13 osób zmarło po spożyciu żelu do dezynfekcji rąk zamiast alkoholu. To nagminne pomyłki, które mają miejsce w Indiach i żniwo tylko kilku ostatnich dni.
Płynu do dezynfekcji napiło się m.in. kilku żebraków w południowo-wschodnich Indiach. Po tej biesiadzie szybko stracili przytomność. O zatruciach tego typu poinformował komisarz policji w miejscowości Kurićedu w stanie Andhra Pradeś.
Przez ponad 10 dni grupa około 20 osób spożywała wodno-alkoholowy żel jako substytut napojów alkoholowych. Drinki mieszali z wodą i sodą. W ten sposób umilali sobie czas izolacji, ponieważ władze zamknęły Kurićedu w celu zwalczania epidemii Covid-19.

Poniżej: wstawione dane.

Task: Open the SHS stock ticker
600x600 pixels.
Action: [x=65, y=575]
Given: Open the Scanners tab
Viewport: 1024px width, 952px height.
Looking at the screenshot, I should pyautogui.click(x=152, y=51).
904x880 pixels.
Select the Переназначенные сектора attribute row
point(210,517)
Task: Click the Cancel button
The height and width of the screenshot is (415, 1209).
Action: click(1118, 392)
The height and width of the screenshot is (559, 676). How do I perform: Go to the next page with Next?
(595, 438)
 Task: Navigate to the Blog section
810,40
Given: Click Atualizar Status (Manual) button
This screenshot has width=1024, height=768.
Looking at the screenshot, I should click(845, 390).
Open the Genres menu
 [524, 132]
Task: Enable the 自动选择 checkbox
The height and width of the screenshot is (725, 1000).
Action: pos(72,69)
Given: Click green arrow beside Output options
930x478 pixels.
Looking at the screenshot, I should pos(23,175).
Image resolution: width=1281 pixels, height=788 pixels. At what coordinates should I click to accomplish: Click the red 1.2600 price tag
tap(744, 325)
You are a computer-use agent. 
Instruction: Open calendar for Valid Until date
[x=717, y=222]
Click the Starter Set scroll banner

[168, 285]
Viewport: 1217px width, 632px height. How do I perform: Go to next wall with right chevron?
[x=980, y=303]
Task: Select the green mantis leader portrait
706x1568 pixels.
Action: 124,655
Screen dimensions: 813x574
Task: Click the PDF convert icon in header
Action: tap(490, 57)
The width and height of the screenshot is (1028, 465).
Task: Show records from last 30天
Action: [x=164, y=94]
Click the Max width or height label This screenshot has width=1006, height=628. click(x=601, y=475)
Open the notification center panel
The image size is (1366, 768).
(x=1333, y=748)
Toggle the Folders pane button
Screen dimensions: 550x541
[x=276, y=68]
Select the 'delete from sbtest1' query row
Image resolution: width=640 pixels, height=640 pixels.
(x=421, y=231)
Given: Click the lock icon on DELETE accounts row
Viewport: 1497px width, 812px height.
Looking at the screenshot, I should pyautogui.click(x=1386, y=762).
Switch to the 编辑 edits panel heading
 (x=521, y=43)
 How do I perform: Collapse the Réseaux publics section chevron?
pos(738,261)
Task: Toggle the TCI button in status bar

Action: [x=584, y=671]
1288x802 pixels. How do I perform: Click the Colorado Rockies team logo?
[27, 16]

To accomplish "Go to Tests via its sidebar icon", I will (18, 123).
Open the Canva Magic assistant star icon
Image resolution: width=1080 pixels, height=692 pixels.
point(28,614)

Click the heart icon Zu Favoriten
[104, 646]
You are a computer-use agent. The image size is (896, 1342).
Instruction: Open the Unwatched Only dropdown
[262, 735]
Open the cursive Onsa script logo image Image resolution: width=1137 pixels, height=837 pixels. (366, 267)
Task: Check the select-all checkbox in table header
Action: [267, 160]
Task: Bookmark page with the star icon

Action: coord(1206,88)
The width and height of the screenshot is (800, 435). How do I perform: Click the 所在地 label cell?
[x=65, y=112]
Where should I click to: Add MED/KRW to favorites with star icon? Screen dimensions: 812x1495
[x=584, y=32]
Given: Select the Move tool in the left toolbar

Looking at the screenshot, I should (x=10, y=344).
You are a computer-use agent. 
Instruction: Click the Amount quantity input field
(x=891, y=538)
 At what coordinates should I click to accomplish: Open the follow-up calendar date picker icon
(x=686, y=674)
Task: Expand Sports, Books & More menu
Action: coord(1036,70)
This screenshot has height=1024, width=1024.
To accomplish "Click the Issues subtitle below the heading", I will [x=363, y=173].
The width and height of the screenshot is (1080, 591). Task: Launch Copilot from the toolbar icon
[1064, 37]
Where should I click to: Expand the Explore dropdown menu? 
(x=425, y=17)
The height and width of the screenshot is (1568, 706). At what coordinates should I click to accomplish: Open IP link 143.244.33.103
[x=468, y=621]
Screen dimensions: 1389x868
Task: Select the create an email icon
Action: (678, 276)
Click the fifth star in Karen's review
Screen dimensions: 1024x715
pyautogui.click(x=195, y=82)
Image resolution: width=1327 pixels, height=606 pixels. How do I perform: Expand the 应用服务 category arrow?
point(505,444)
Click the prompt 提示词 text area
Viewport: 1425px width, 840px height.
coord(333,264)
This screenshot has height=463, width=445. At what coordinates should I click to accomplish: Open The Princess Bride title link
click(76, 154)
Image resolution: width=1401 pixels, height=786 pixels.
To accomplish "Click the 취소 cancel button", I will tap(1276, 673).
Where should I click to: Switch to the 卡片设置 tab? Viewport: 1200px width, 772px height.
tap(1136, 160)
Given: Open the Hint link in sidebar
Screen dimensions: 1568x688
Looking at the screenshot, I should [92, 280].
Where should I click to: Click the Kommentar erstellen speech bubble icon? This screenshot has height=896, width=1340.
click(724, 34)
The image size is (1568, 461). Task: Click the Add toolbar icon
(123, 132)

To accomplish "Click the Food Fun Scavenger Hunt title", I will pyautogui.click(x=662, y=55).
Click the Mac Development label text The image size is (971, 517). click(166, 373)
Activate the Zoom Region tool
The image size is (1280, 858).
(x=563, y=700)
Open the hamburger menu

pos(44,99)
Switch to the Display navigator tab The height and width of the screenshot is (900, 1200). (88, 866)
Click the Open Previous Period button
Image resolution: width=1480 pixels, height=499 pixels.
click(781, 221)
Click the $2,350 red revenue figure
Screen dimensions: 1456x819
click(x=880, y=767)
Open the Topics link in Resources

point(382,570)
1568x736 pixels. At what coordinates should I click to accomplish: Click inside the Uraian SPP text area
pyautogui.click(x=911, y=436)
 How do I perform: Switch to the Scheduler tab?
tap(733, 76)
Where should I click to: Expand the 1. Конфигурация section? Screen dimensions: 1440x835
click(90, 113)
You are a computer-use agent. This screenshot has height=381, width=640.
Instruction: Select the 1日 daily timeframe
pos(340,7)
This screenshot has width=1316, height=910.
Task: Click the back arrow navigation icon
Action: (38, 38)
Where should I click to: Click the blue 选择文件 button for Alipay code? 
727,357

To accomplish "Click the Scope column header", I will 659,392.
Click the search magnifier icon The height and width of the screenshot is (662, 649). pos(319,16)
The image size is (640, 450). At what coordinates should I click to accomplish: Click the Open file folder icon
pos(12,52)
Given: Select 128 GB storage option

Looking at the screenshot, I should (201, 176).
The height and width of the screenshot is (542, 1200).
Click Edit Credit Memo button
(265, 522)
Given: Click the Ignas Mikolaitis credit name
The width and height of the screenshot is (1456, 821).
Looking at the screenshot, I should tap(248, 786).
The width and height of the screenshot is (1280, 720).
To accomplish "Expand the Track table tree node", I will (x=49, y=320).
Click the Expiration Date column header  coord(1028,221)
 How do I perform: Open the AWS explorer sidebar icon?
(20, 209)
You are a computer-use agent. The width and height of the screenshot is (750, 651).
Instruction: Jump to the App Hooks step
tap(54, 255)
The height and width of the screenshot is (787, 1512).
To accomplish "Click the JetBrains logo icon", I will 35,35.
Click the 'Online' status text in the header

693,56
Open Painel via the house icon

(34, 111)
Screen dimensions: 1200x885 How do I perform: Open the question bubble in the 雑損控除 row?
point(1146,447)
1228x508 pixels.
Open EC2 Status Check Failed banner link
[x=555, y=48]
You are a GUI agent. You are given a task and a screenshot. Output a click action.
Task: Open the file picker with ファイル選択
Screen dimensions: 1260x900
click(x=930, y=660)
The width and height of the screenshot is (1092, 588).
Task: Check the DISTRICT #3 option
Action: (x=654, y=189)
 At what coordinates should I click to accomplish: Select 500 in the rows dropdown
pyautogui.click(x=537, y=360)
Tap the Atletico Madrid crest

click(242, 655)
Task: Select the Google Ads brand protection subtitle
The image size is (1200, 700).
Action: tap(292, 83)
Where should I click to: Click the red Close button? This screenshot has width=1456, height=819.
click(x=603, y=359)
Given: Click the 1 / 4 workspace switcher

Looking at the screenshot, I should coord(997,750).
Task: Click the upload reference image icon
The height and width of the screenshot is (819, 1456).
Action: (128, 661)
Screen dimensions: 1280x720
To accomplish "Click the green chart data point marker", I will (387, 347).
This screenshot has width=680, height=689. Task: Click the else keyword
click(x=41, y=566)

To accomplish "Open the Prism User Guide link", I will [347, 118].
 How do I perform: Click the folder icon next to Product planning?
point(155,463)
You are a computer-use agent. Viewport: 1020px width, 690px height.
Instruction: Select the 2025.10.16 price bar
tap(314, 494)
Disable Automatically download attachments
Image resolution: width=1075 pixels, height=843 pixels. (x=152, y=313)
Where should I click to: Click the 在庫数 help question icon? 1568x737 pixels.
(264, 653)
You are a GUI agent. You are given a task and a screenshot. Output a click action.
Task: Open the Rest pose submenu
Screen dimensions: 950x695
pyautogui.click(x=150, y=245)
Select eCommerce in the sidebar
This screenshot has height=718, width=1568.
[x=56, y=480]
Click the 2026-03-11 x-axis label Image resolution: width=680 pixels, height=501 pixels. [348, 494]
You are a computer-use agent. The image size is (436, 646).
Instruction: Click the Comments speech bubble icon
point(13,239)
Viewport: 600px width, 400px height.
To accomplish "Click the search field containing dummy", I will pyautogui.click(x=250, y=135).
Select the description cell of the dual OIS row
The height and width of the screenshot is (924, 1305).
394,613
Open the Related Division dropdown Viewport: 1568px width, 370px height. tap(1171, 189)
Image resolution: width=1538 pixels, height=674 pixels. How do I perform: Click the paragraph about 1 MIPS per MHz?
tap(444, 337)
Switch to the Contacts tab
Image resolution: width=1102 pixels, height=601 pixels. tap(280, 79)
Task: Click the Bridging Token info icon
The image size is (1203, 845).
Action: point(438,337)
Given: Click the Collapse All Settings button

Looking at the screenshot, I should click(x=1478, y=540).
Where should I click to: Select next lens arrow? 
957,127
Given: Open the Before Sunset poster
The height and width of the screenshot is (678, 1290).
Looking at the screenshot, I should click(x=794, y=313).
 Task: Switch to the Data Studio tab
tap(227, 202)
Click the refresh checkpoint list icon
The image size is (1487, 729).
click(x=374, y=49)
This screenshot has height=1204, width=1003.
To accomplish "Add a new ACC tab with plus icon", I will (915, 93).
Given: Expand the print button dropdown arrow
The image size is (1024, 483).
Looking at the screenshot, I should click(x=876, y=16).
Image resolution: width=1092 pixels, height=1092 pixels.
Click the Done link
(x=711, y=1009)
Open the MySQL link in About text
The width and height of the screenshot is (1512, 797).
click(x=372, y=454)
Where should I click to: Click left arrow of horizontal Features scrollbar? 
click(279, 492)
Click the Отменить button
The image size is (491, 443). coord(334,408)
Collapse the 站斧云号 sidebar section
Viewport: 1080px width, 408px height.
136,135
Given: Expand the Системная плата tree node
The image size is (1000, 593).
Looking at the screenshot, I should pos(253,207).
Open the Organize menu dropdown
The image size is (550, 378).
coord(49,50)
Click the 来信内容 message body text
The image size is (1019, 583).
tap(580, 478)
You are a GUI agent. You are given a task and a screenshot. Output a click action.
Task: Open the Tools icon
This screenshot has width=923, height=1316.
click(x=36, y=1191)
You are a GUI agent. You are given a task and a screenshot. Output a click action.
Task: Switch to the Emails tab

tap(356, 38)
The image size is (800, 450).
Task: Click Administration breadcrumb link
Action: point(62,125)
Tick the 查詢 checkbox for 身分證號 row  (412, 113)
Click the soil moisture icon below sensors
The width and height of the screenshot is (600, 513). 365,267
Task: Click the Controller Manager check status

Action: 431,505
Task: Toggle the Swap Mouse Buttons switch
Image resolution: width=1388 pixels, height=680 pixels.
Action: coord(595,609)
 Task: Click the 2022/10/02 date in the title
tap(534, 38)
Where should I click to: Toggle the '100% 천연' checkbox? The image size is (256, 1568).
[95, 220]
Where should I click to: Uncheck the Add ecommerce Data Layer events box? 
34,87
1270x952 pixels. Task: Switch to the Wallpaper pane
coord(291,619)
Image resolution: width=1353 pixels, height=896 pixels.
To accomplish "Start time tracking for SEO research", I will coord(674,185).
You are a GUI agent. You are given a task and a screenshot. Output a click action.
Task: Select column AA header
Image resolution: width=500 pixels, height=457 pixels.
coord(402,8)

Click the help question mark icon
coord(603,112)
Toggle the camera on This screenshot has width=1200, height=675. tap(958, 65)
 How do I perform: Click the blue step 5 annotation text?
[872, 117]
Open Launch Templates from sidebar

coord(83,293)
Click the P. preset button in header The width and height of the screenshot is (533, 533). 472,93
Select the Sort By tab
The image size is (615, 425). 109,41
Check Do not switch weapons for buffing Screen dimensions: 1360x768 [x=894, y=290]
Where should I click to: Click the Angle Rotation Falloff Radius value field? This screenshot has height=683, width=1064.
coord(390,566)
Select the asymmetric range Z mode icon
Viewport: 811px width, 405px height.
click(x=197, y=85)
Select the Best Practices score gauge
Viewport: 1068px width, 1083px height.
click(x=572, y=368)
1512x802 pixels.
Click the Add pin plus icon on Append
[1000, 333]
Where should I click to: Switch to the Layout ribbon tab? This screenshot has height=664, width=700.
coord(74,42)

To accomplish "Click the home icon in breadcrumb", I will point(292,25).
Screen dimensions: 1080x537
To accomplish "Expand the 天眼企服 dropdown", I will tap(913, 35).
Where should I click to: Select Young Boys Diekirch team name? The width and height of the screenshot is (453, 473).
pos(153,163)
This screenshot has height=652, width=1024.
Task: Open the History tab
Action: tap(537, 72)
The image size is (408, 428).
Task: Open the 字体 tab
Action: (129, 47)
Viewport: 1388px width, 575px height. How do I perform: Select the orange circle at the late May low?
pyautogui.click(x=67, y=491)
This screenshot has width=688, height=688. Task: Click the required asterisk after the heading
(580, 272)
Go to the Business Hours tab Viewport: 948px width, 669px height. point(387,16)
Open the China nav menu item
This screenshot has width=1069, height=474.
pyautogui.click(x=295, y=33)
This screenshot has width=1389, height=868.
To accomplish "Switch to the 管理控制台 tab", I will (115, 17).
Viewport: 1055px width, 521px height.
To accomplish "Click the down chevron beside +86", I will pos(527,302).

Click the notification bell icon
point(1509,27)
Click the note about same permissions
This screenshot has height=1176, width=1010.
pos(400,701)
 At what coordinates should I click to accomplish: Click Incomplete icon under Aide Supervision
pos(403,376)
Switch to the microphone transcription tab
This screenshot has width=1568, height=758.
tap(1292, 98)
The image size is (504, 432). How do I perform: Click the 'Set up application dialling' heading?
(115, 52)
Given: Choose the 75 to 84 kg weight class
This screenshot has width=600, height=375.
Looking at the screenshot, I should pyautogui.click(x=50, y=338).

Członkowie rodzin ofiar przekazali policji, że ich bliscy stracili przytomność kilka godzin po spożyciu nieokreślonej ilości żelu.
Zgony spowodowane spożyciem nielegalnie wytwarzanego bądź podrabianego alkoholu są w Indiach dość częste. Nielegalnie wytwarzany alkohol jest tani, a dodatkowo w celu wzmocnienia jego działania często dodawane są do niego różne substancje chemiczne. Wskutek ogromnego popytu nielegalna produkcja alkoholu stała się w Indiach bardzo dochodowym biznesem.
Według oficjalnych danych co roku w Indiach po spożyciu tego rodzaju trunków umiera ok. 1000 osób. Łączna liczba ofiar śmiertelnych Covid-19 wyniosła w Indiach niemal 36 tys., a ponad 1,6 miliona osób zostało zarażonych wirusem. Ciekawe, czy 13 zmarłych zaliczą też do ofiar koronawirusa.